Musango makes system dynamics appear flexible, agile - and even fun. She is, after all, the lecturer who earlier this year made her postgraduate students play LEGO.

On a professional level, she has used systems dynamics modelling to help solve management and policy issues related to energy, the green economy and African urban resources. She has over the years applied it to several projects, including the mohair value chain, aquaculture management, energy and technology, and understanding of the development of a green economy in South Africa and Rwanda.

She also leads the Urban Modelling and Metabolism Assessment (uMAMA) Research Team (www.umama-africa.com) at the Centre for Complex Systems in Transitions.

Musango says that people often note that she has a solution for every problem.

“Problems do not scare me," adds Musango, one of the founding members of the South Africa System Dynamics Chapter in 2014 and a current council member of the International System Dynamics Society. “It is about taking yourself to another person's perspective, and to a neutral perspective. I can then make robust solutions from that perspective."

Trilateral Research chair

We meet up at STIAS, which has over the past few weeks become something of a “second office" to Prof Musango. At the beginning of October, it was the venue for the launch and subsequent workshops related to a trilateral research hair of which she is chair holder.

A poem that Musango wrote was put to music and performed at the launch of the South Africa-Africa-UK Trilateral South Africa Research Chair (SARChI) Mainstreaming Gender for Energy Security in Poor Urban Environments Research Chai (GENS, www.sun.ac.za/gens).

The GENS Trilateral Chair is hosted by Stellenbosch University in the SPL. It is a collaborative effort with Principal Investigators Dr Fabrizio Ceschin from Brunel University London in the UK, and Dr Amollo Ambole of the University of Nairobi in Kenya. It is supported by the Department of Science and Technology through National Research Foundation, and the Newton Fund through the British Council.

Its overall objective is to build research capacity and produce knowledge across Africa concerning gender-informed innovation and commercialisation opportunities in alternative energy technology and service

Musango explains the value of the GENS Trilateral Chair: “It is a space for learning and transforming lives, a space where researchers can find meaning in what they do. It's about having a societal impact and co-designing solutions with communities."

Visioning success

“I am doing what I am doing because I find it meaningful. My purpose is to be able to make someone else better than they were yesterday. That could be my students, parents, siblings, friends, strangers, and myself. It cuts through everyone. That's my purpose."

Musango's parents taught her and her seven siblings that the sky is limitless. It was an idea that resonated with her.

“It always made me curious, adventurous, and the risk-taking kid," she remembers her childhood years.

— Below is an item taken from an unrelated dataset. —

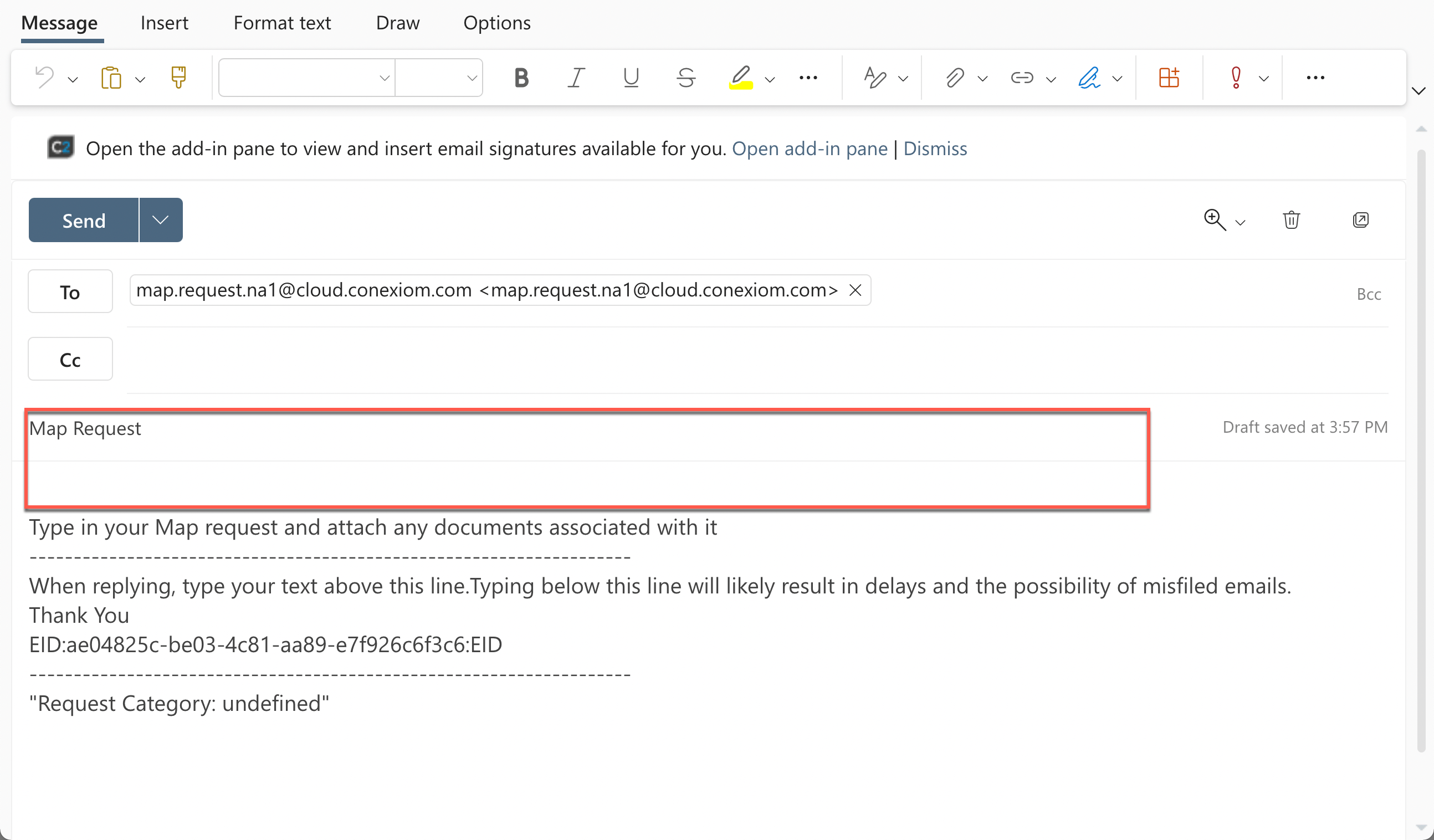Click the orange Add-ins icon
Viewport: 1434px width, 840px height.
click(x=1169, y=78)
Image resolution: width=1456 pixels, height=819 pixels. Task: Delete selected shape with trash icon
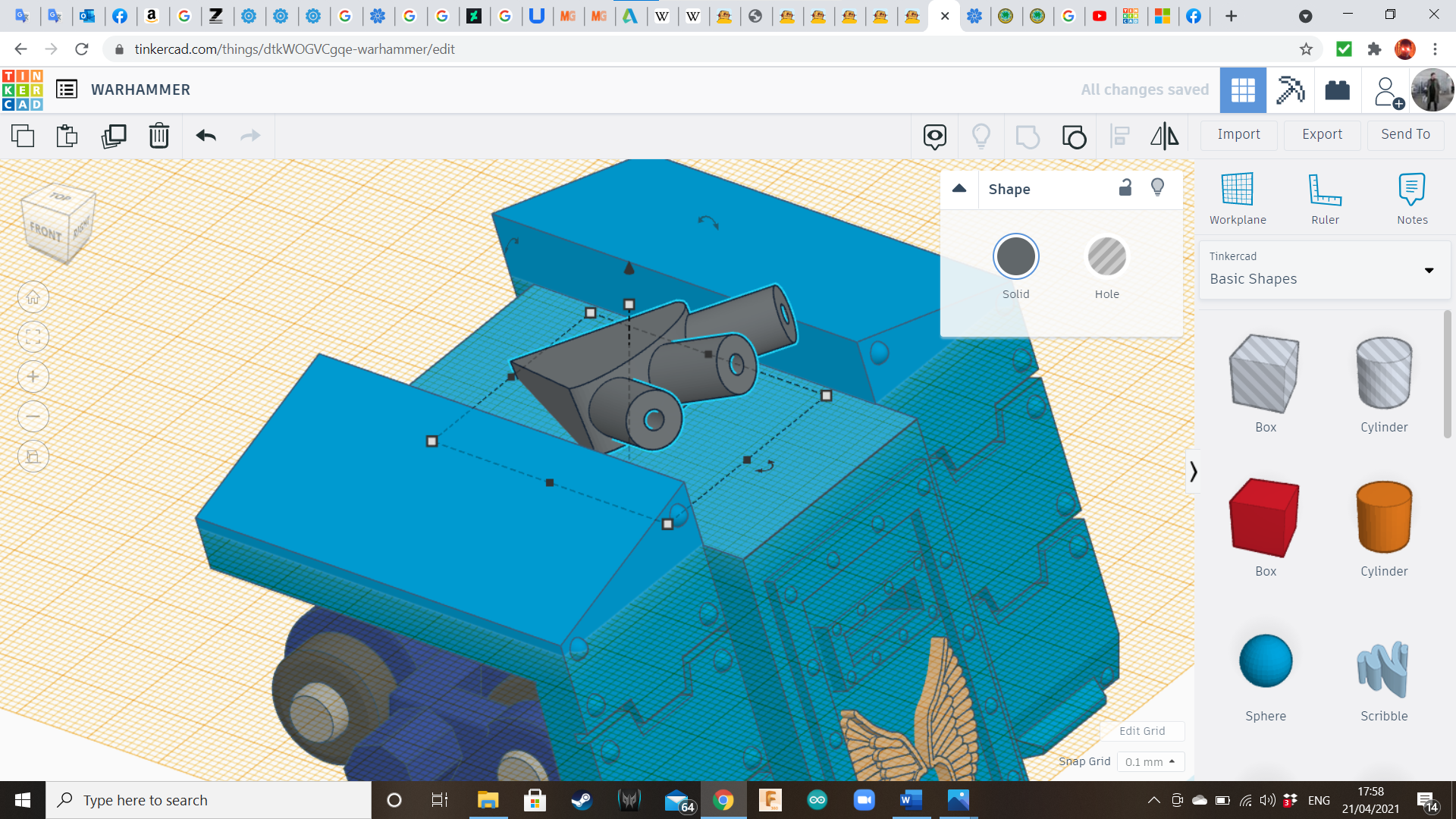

She enjoyed sport a lot at school and participated in physical education competitions. She never, however, thought of herself as a teacher or a public speaker.

That all changed after she completed her BSc Honours degree in Agribusiness Management at Egerton University in Kenya in 2002, and started teaching at a college in Gaborone in Botswana.

After a few months of lecturing, she received the opportunity to pursue a masters degree in agricultural economics at Stellenbosch University. In 2008, she became a team member for a project on renewable energy led by chemical engineer, Prof Alan Brent. Her work on the project became the basis for her PhD, which she received in 2012 with Brent as her supervisor and mentor.

She still counts working and being mentored by Brent as one of her greatest opportunities of her life. It taught her the value of mentorship – something she believes she can also be for other people.

“I am always grateful to see the growth in other people as that demonstrates that I am also growing. I am fulfilled seeing students and researchers that I have supervised and mentored excel in life."